# Dataset

> Scripts to build the different datasets used for modeling

In [1]:
#| default_exp dataset

In [2]:
#| export
#| hide
import os
import h5py
import numpy as np
import pandas as pd
from typing import Tuple, Optional, List, Dict
from orbit_generation.data import load_orbit_data, get_orbit_features

## Exact Periods with Time

### All 5 periods

In [3]:
#| export
def get_5p_em_dataset(data_directory: Optional[str] = '../data', 
                      output_file_path: Optional[str] = '../data/5p_dataset_em.npy') -> Tuple[np.memmap, np.ndarray]:
    """
    Load orbit data and corresponding labels. Optionally, save the loaded data.
    If the output file exists, return the data as a memory-mapped array, otherwise process and save the data.
    After saving, the data is also returned as a memory-mapped array.
    """
    # Extract file extension to determine the type
    _, file_extension = os.path.splitext(output_file_path)

    # Validate supported file types
    if file_extension not in ['.hdf5', '.npy']:
        raise ValueError("Unsupported file extension. Supported extensions are '.hdf5' or '.npy'.")

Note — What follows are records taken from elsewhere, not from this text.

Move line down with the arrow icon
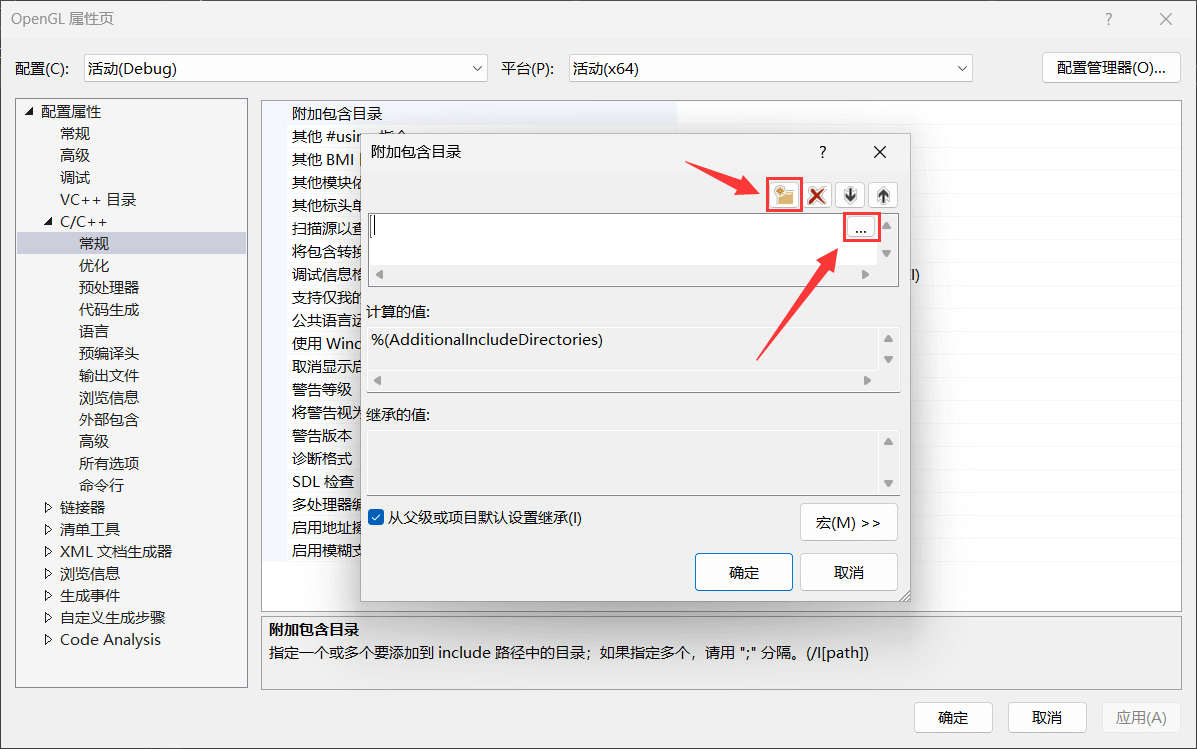Screen dimensions: 1197x749 (x=850, y=195)
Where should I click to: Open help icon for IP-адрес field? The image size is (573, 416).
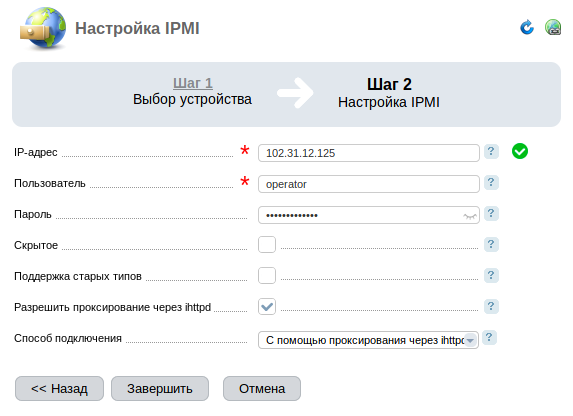click(491, 151)
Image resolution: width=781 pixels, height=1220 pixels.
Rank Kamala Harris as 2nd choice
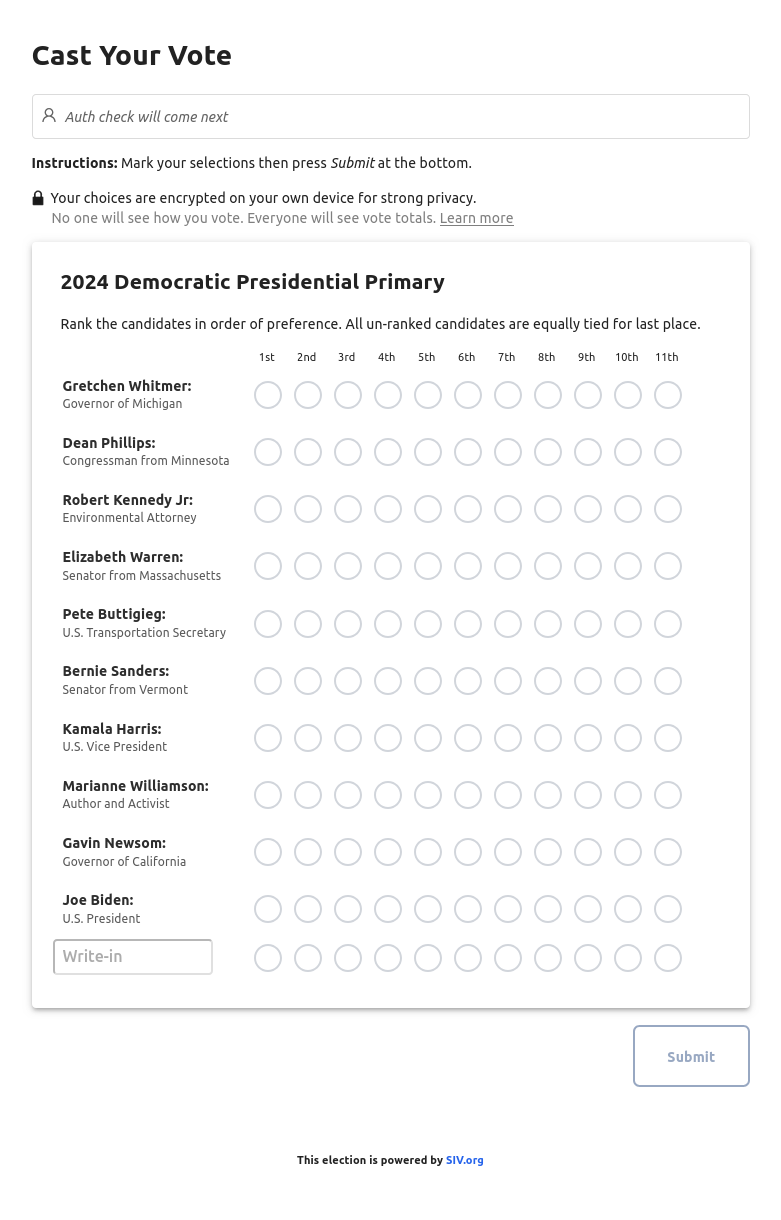tap(308, 738)
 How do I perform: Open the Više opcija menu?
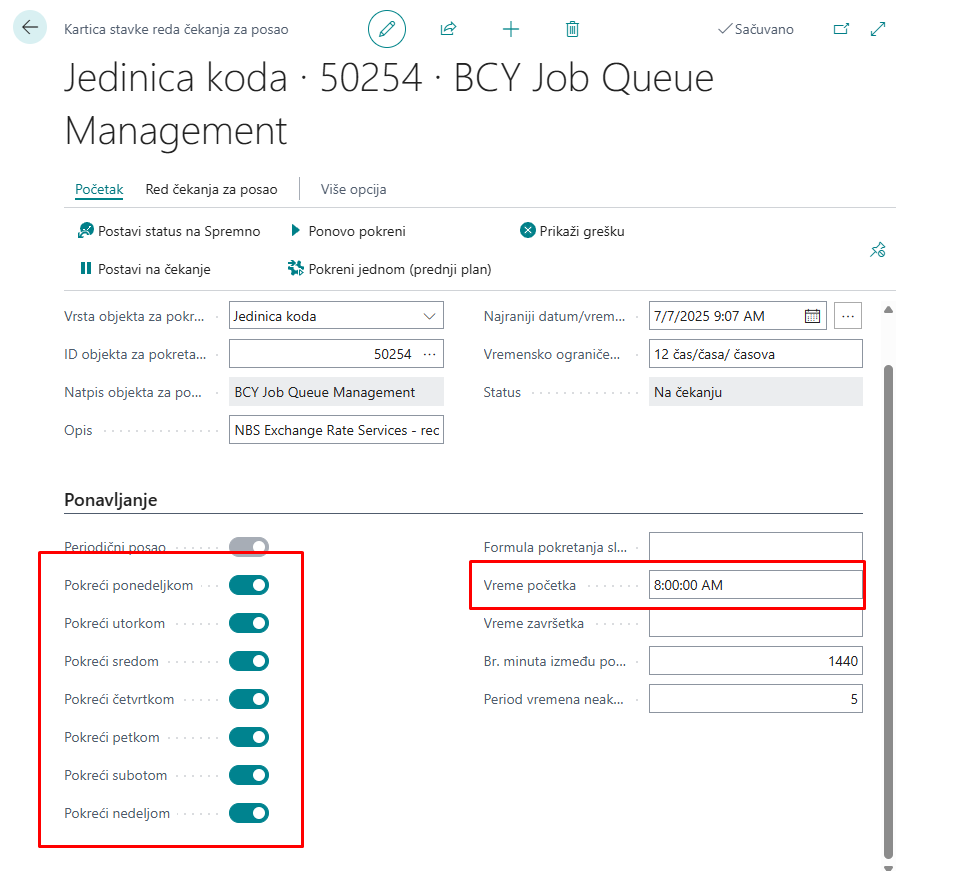pos(353,189)
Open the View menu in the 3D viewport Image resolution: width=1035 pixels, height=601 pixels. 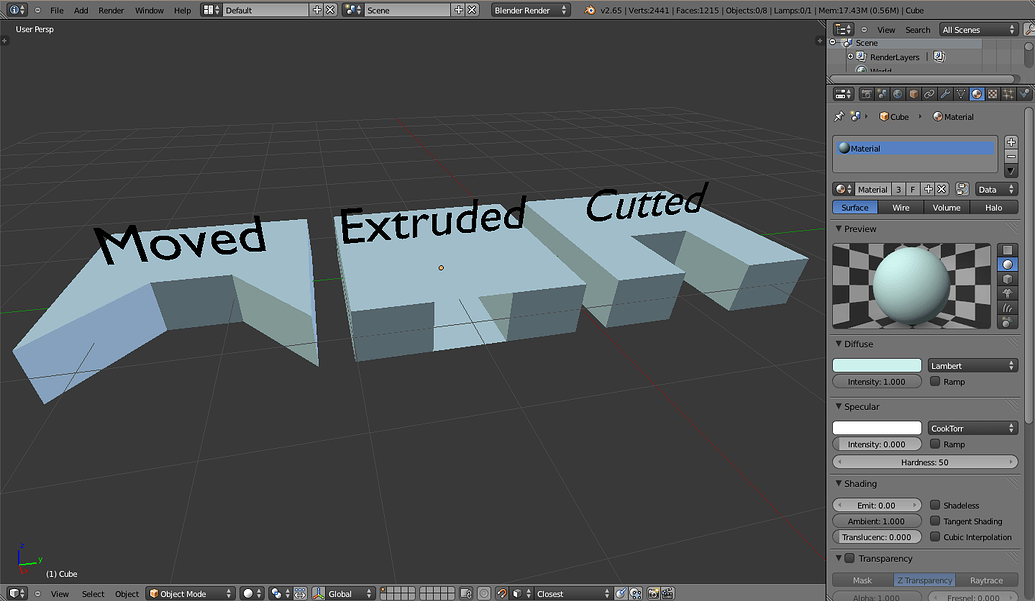pyautogui.click(x=59, y=593)
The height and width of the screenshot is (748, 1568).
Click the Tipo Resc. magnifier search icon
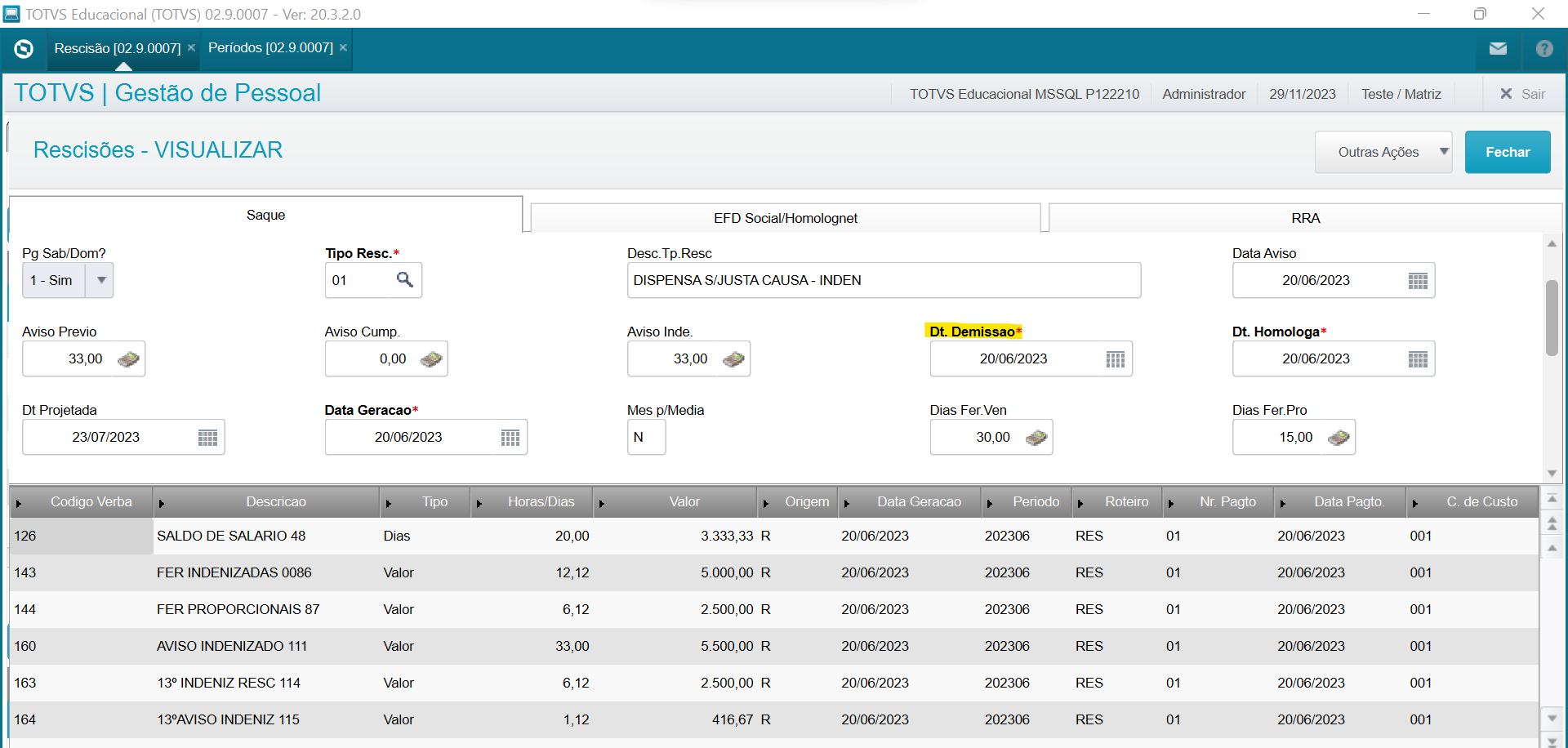pyautogui.click(x=404, y=280)

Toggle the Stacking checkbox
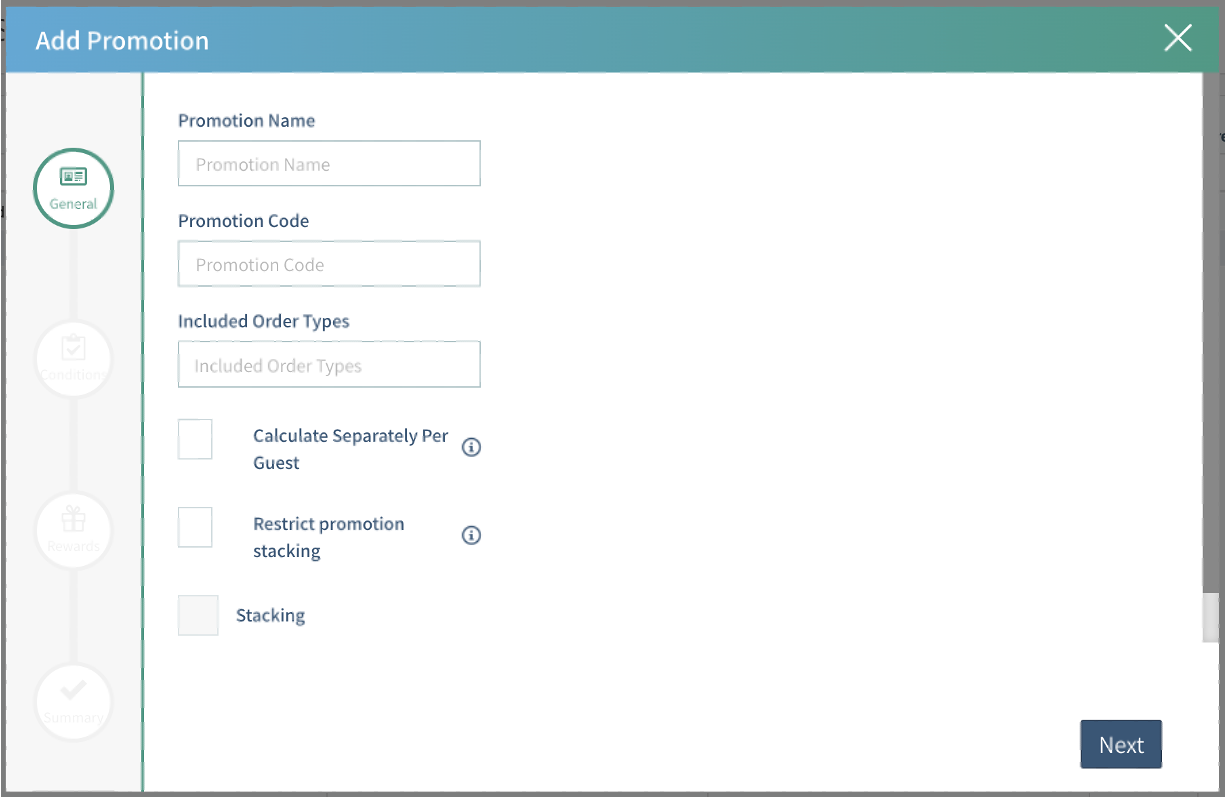point(198,615)
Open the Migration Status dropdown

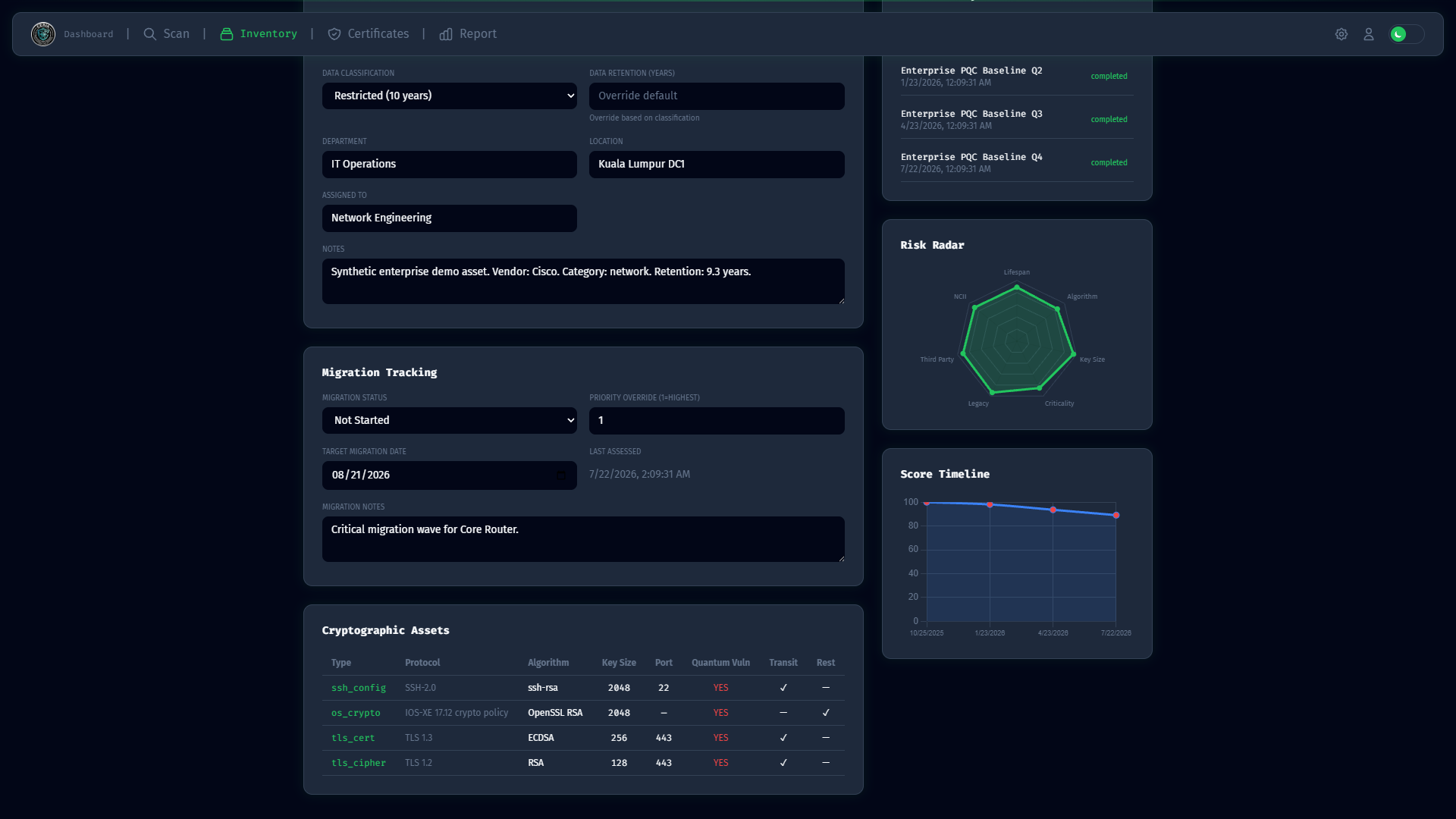click(x=450, y=421)
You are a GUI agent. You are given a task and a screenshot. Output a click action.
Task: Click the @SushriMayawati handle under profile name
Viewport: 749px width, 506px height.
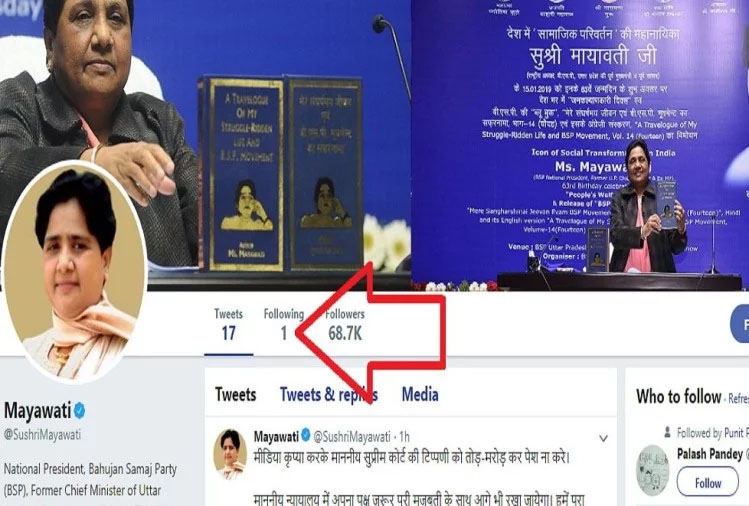[43, 434]
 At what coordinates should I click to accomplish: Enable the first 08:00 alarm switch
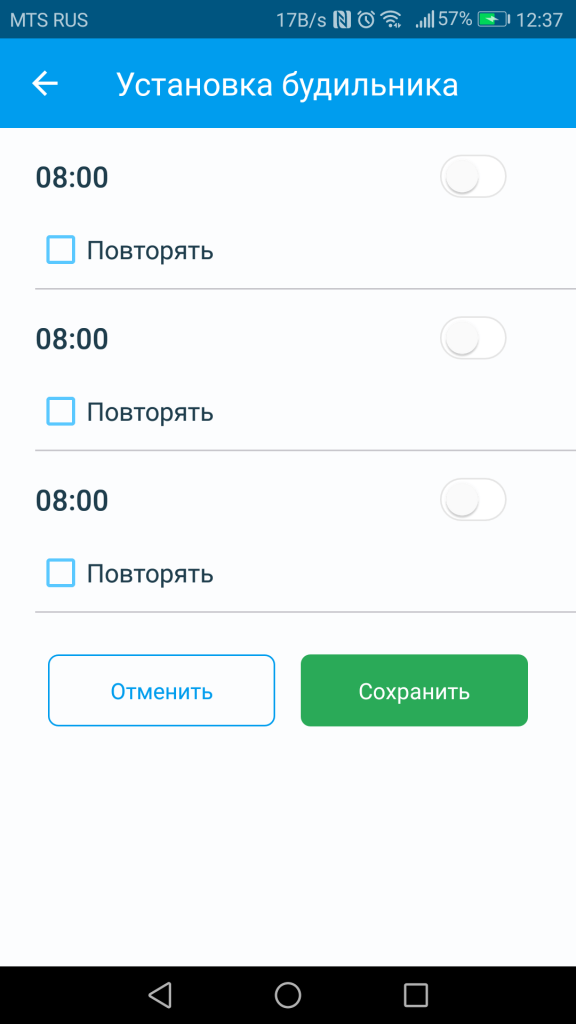tap(473, 176)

    # Define the path for labels file
    labels_path = f"{os.path.splitext(output_file_path)[0]}_labels.npy"

    # Check if the combined data file already exists
    if os.path.exists(output_file_path):
        # Load data as memmap
        data_memmap = np.load(output_file_path, mmap_mode='r+') if file_extension == '.npy' else None  # Add hdf5 handling if needed
        labels_memmap = np.load(labels_path)
        return data_memmap, labels_memmap

    # Paths to data files
    orbits_file_path = os.path.join(data_directory, "em_orbits.h5")
    features_file_path = os.path.join(data_directory, "em_features.mat")

    # Load orbit labels
    labels_df = get_orbit_features(features_file_path, variable_name='out_EM') 
    labels = pd.Series(labels_df['Orbit Family']).repeat(5).reset_index(drop=True).to_numpy()

    # Load orbit data
    orbit_data = load_orbit_data(orbits_file_path, dataset_path='/files/PERIODIC ORBITS')
    reshaped_array = orbit_data.reshape(36071, 7, 5, 1500)
    orbit_data_final = reshaped_array.transpose(0, 2, 1, 3).reshape(36071 * 5, 7, 1500)

    # Save the data if an output file path is provided
    if file_extension == '.npy':
        np.save(output_file_path, orbit_data_final)
        np.save(labels_path, labels)
        data_memmap = np.load(output_file_path, mmap_mode='r+')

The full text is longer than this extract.